In [1]:
import os
import pandas as pd
from sklearn.compose import ColumnTransformer
from sklearn.pipeline import Pipeline
from sklearn.impute import SimpleImputer
from sklearn.preprocessing import OneHotEncoder
from sklearn.ensemble import RandomForestClassifier
from sklearn.metrics import mean_absolute_error
from sklearn.model_selection import train_test_split
from sklearn.metrics import roc_auc_score
from sklearn.ensemble import GradientBoostingRegressor
from xgboost import XGBRegressor
from sklearn.model_selection import cross_val_score
import seaborn as sns
from matplotlib import pyplot as plt

In [2]:
points_df = pd.read_csv('Points.csv', sep=';')
points_dict = dict(zip(points_df.Rank, points_df.Points))

#ENTER VENUE AND DATE HERE
    
ven_pred = 'Lousa'
date_pred = '20200322'

#ENTER RIDERS NOT PARTICIPATING IN RACE HERE
np_riders = ['Martin MAES']


In [3]:
def create_prediction_df():

    
    comp_df = pd.read_csv('riderprices2020.csv', sep=';')
    comp_df_m = comp_df[(comp_df.Gender == 'M') & (comp_df.Injured == 'No') & (~comp_df.Name.isin(np_riders))].copy()
    comp_df_w = comp_df[(comp_df.Gender == 'W') & (comp_df.Injured == 'No')].copy()

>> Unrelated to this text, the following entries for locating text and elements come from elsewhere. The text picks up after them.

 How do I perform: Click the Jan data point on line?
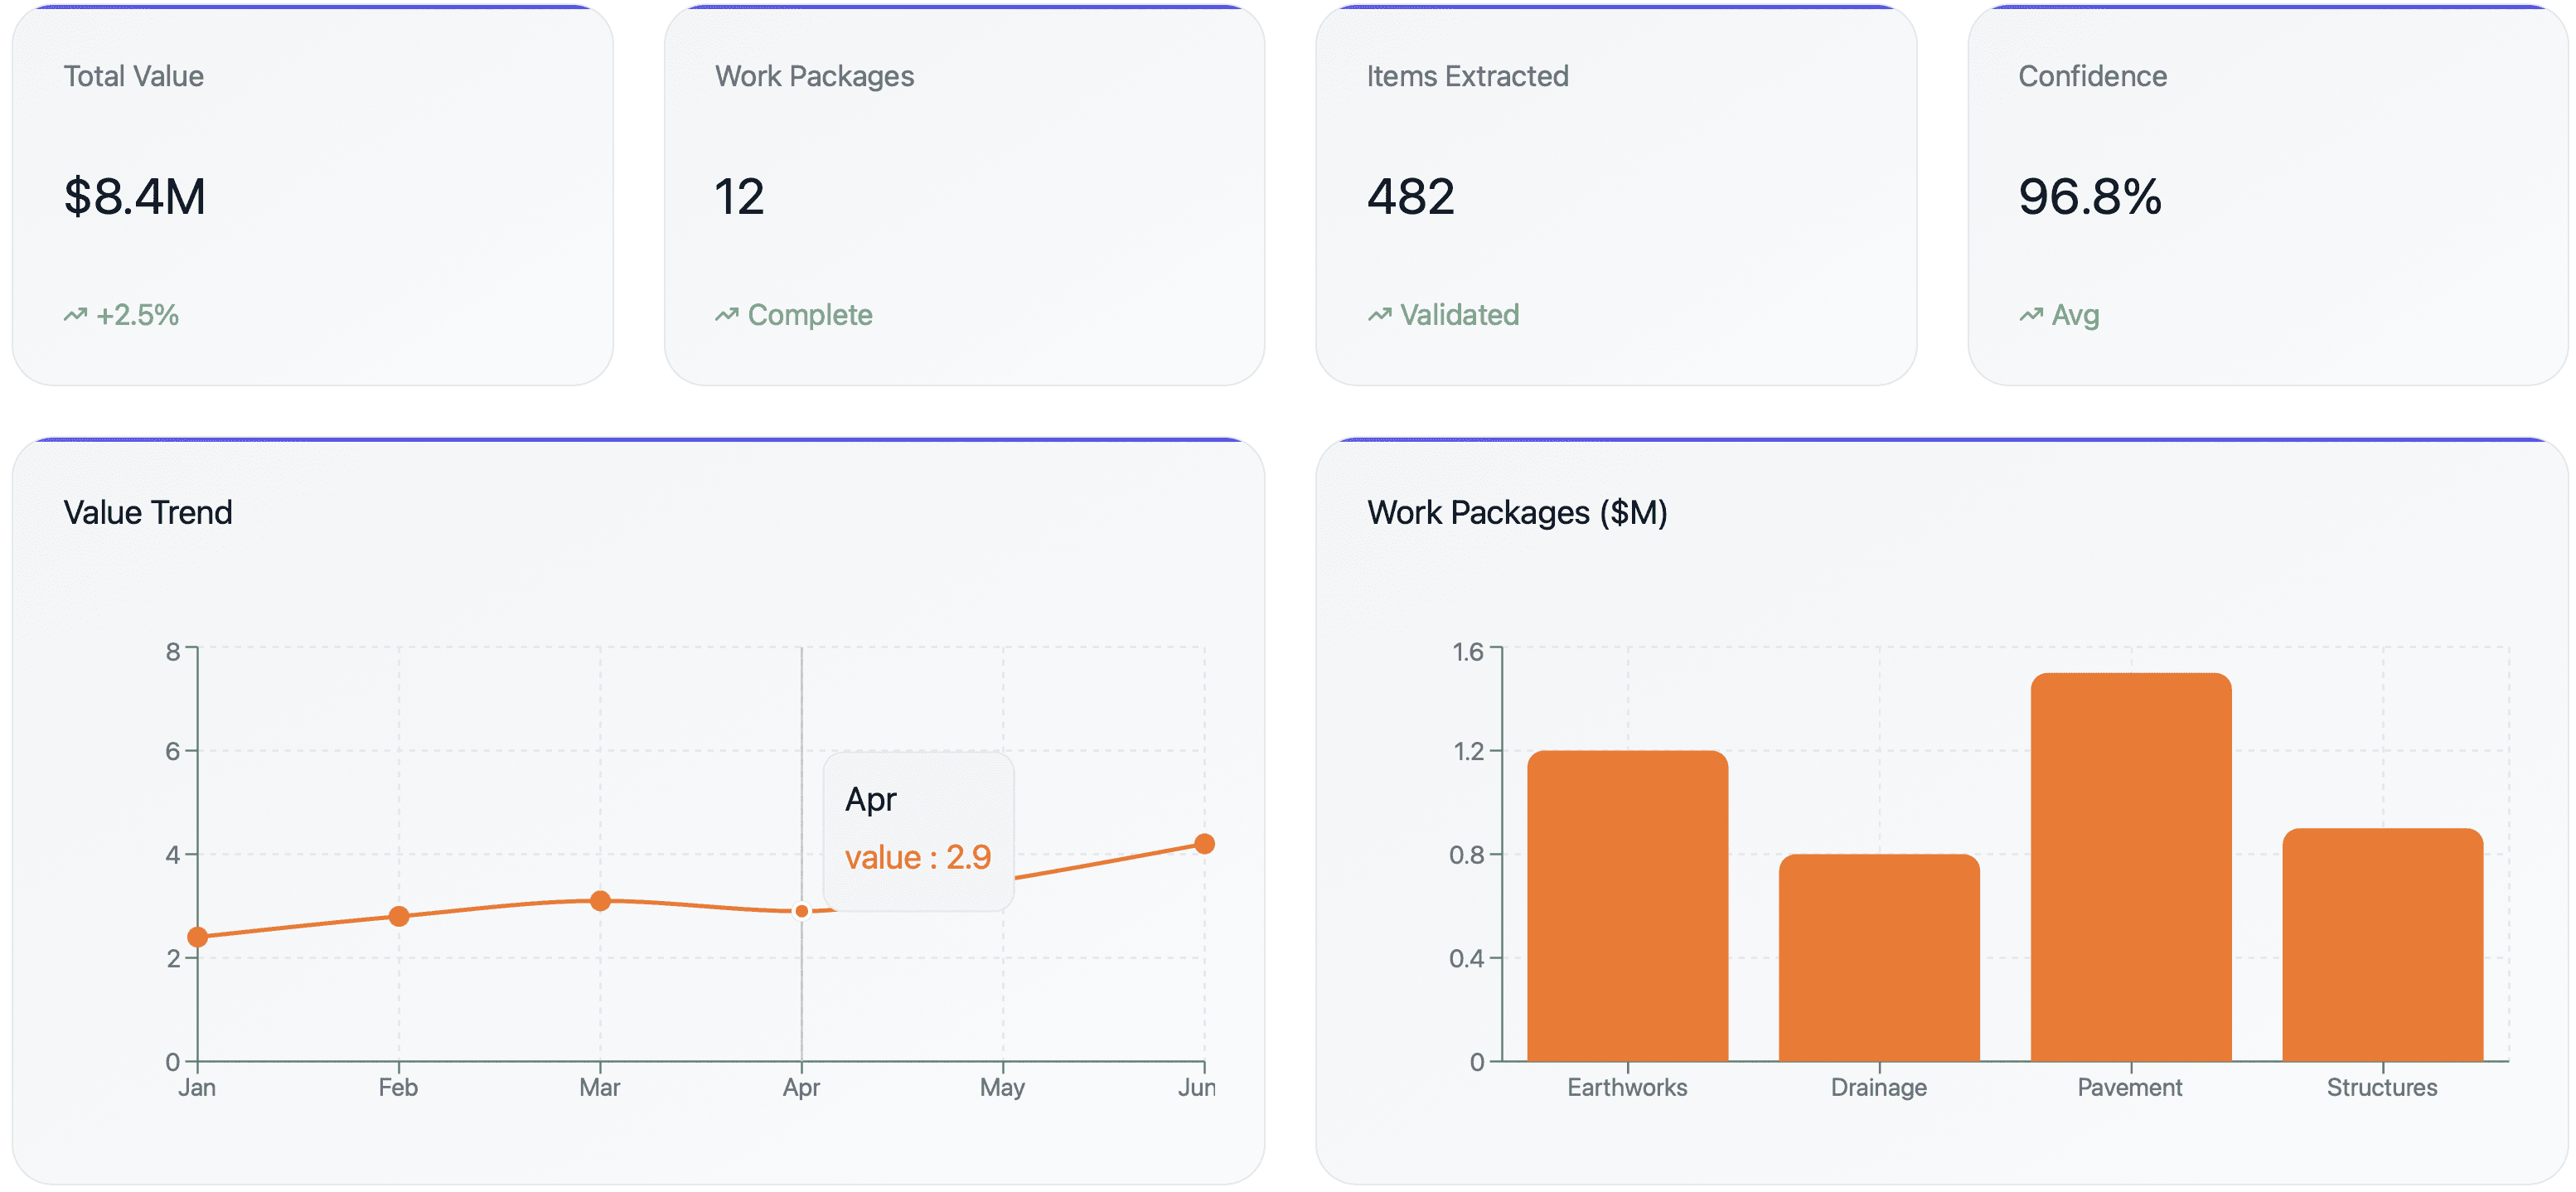click(198, 937)
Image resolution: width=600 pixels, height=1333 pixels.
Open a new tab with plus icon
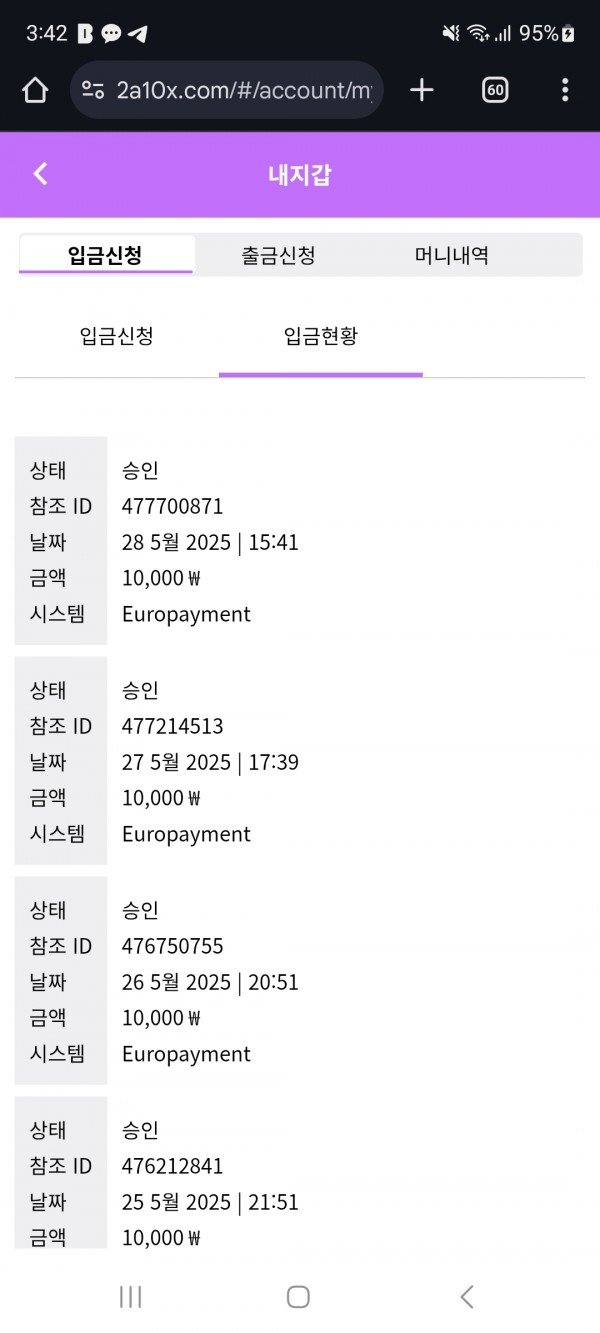[x=422, y=90]

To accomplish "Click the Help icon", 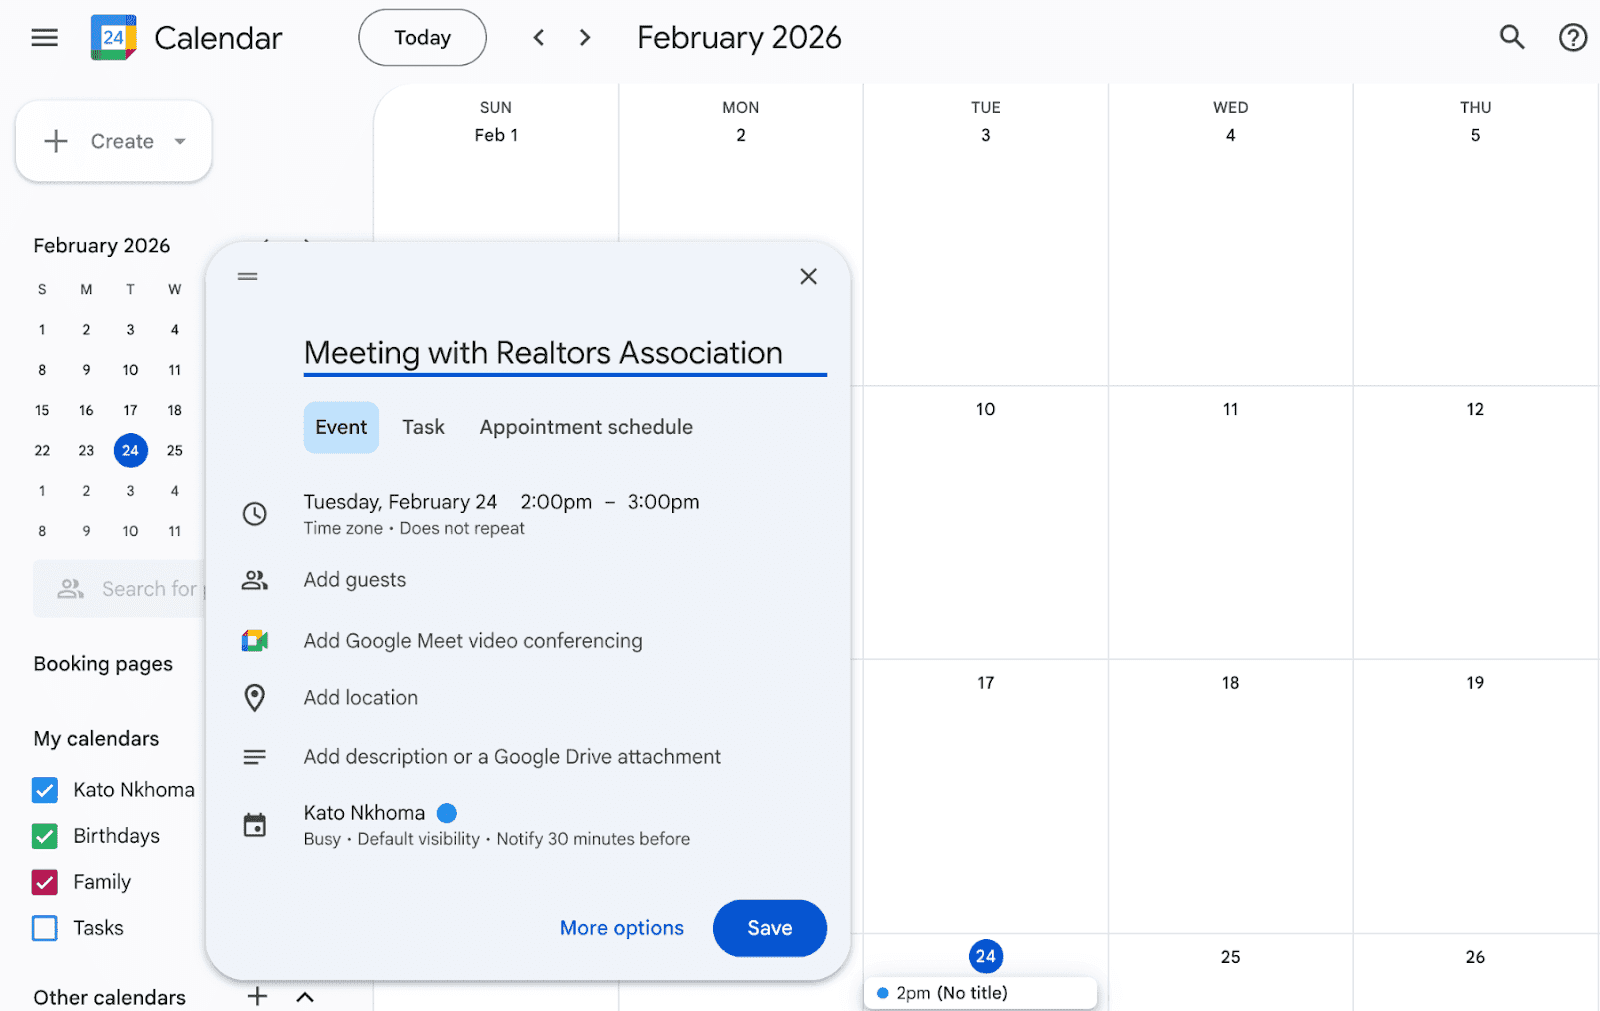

    comp_dfs = [comp_df_m, comp_df_w]
    
    
    
    for df in comp_dfs:
        
        df.drop(['Price', 'Injured', 'Gender'], axis=1, inplace=True)
        df['Venue'] = ven_pred
        df['Date'] = pd.to_datetime(date_pred, format='%Y%m%d')
        df['Year'] = df.Date.dt.year

    return (comp_df_m, comp_df_w)

In [4]:
def create_results_from_UCI_df(path):

    files = os.listdir(path)
    files_xlsx = [f for f in files if f[-4:] == 'xlsx']
    filepaths = [path + '/' + file for file in files_xlsx]

    udf = pd.DataFrame()
    for f in filepaths:
        data = pd.read_excel(f)
        stripped_f = f.rstrip('.xlsx').replace('Results_UCI_M/', '').replace('Results_UCI_W/', '')
        split_f = stripped_f.split('_')
        data['Venue'] = split_f[0]
        data['Category'] = split_f[1]
        data['Date'] = split_f[2]
        data['Name'] = data['First Name'] + ' ' + data['Last Name']
        data['Date'] = pd.to_datetime(data['Date'], format='%Y%m%d')
        data.drop(['First Name', 'Last Name', 'Phase', 'Heat', 'IRM', 'Team', 'Gender', 'Result', 'Country', 'Category', 'BIB'], axis=1, inplace=True)
        udf = udf.append(data, sort=False)
        udf.dropna(subset=['Rank'], inplace=True)
        udf.Rank = udf.Rank.astype(int)
        udf = udf[(udf.Rank < 81)]
        udf.sort_values(by=['Date', 'Rank'], inplace=True)
 
        #Create points feature
        udf['Points'] = udf.Rank.map(points_dict)
        udf.Points.fillna(0, inplace=True)
    
        #Create year feature
        udf['Year'] = udf.Date.dt.year
    
    return udf


In [5]:
def create_results_from_scraped_web_data():
    scraped_df = pd.read_excel('race_dfs_output.xlsx')
    
    #change name errors
    name_dict = {'Sam HILL' : 'Samuel HILL', 'Mick HANNAH' : 'Michael HANNAH'}
    venue_dict = {'Fort-William' : 'Fortwilliam', 'Les-Gets' : 'Lesgets', 'Les-Deux-Alpes' : 'Lesdeuxalpes'}
    scraped_df.Name.replace(name_dict, inplace=True)
    scraped_df.Venue.replace(venue_dict, inplace=True)
    scraped_df['Date'] = pd.to_datetime(scraped_df['Date'], format='%Y%m%d')
    
    #Create points feature
    scraped_df['Points'] = scraped_df.Rank.map(points_dict)
    scraped_df.Points.fillna(0, inplace=True)
    scraped_df.drop(['Unnamed: 0'], axis=1, inplace=True)
    scraped_df = scraped_df[(scraped_df.Rank < 81)]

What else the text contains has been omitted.